ホンネとタテマエ使い分けの分岐点にあるモノ

4位以降は、様相が大きく変わってきます。というのは、調査では、タテマエとしての退職理由と併せ、ホンネの理由も聞いているのですが、ここからは、ホンネがタテマエを上回ってくるからです。その4位は、「人間関係」で6%。本音の理由としては25%で断トツの1位です。5位は「社風や風土」で同じく6%。本音の理由としては11%で3位です。3位が「業界・企業の将来性」で同じく6%で、ホンネの理由としては7%となっています。

エン・ジャパン調べ

エン・ジャパン調べ

以下、給与5%(11%)、評価・人事制度4%(12%)、拘束時間4%(11%)となっています。会社への不満といえるだけに、ホンネの理由として高い割合となっています。当然ですが、家庭の事情や個人的な理由は主にタテマエとしての退職理由に使われ、人間関係や給与など、会社に禍根を残しかねない理由はホンネに押し込まれています。見事なまでの大人の対応が貫かれている印象です。
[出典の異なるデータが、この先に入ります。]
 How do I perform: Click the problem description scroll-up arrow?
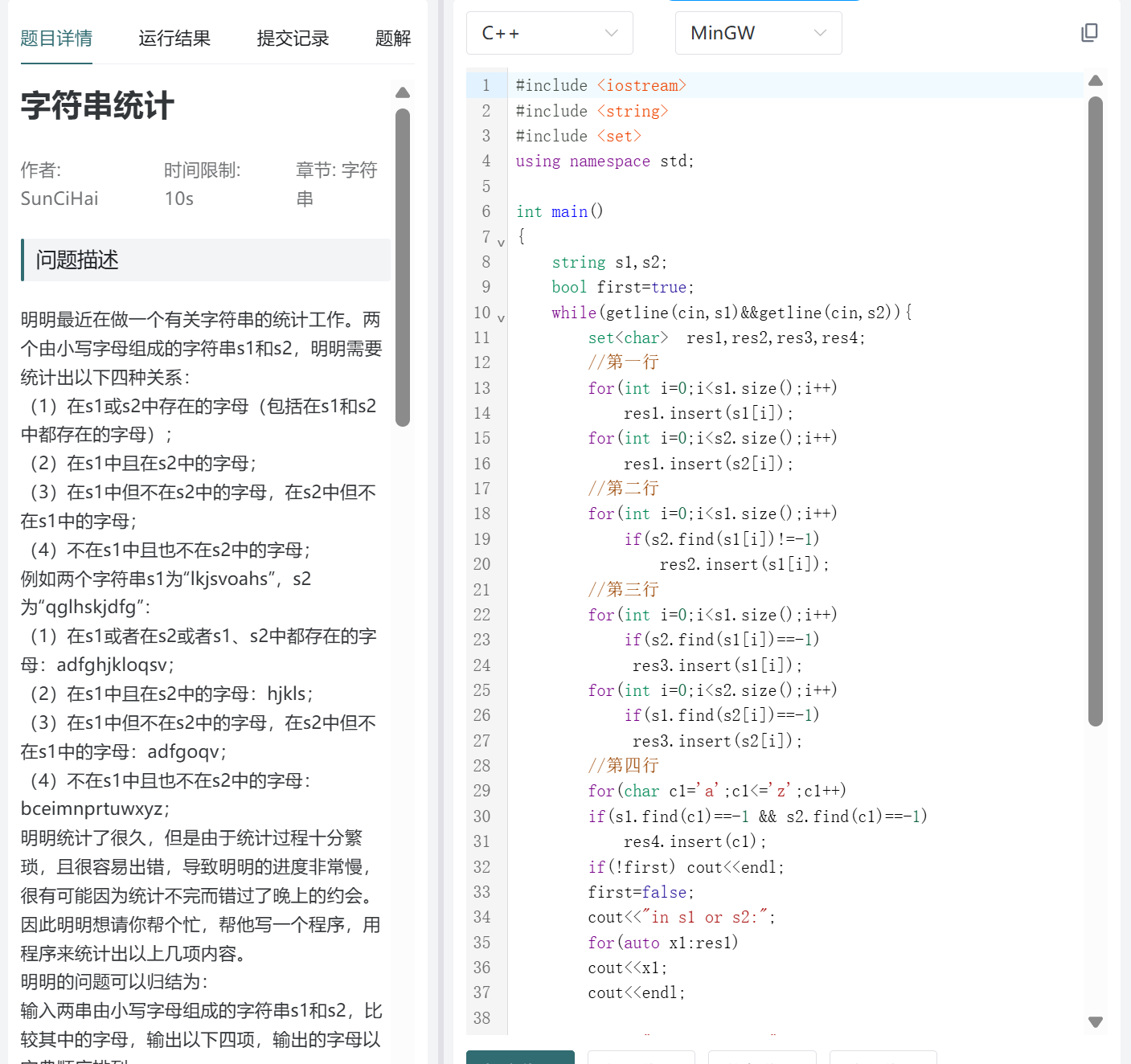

その理由は明白です。ホンネとタテマエを使い分ける理由を聞いた調査の回答トップは「円満退社したかったから」が34%で断トツです。以下、「話をしても理解してもらえないと思ったから」(21%)、「会社批判になってしまうから」(11%)と続きます。立つ鳥跡を濁さず、とはまさにこのことですね。

辞めるんだから、ぶちまけちゃえでは、転職後にどんな余波が及ぶかも分かりません。それに、いろいろあったとしてもお世話になったことは確かなのですから礼儀としてタテマエくらい駆使しましょう。そもそも、会社員そのものからリタイアするならともかく、まだこれからも長らく社会人生活が続くわけですから、2枚舌を使い分けるのは“ビジネスマナー”としても当然の振る舞いといえるでしょう。

「退職します」と宣言するに至るまでには、多くの苦労や苦悩が詰まっているハズです。なんとかとどまって頑張ろう、いや辞めてしまおう…。そんな葛藤が何度も繰り返されていることでしょう。そして、その理由を問われた時、その半数が、ホンネをグッと飲み込んで、タテマエで理由を告げる。会社が理由を聞くのはもはや野暮でしかなく、真摯に人材が流出するという現実を受け止め、その気があるなら改善点を必死で探し、代わる優秀な人材が来るようにしていくしかないのかもしれません…。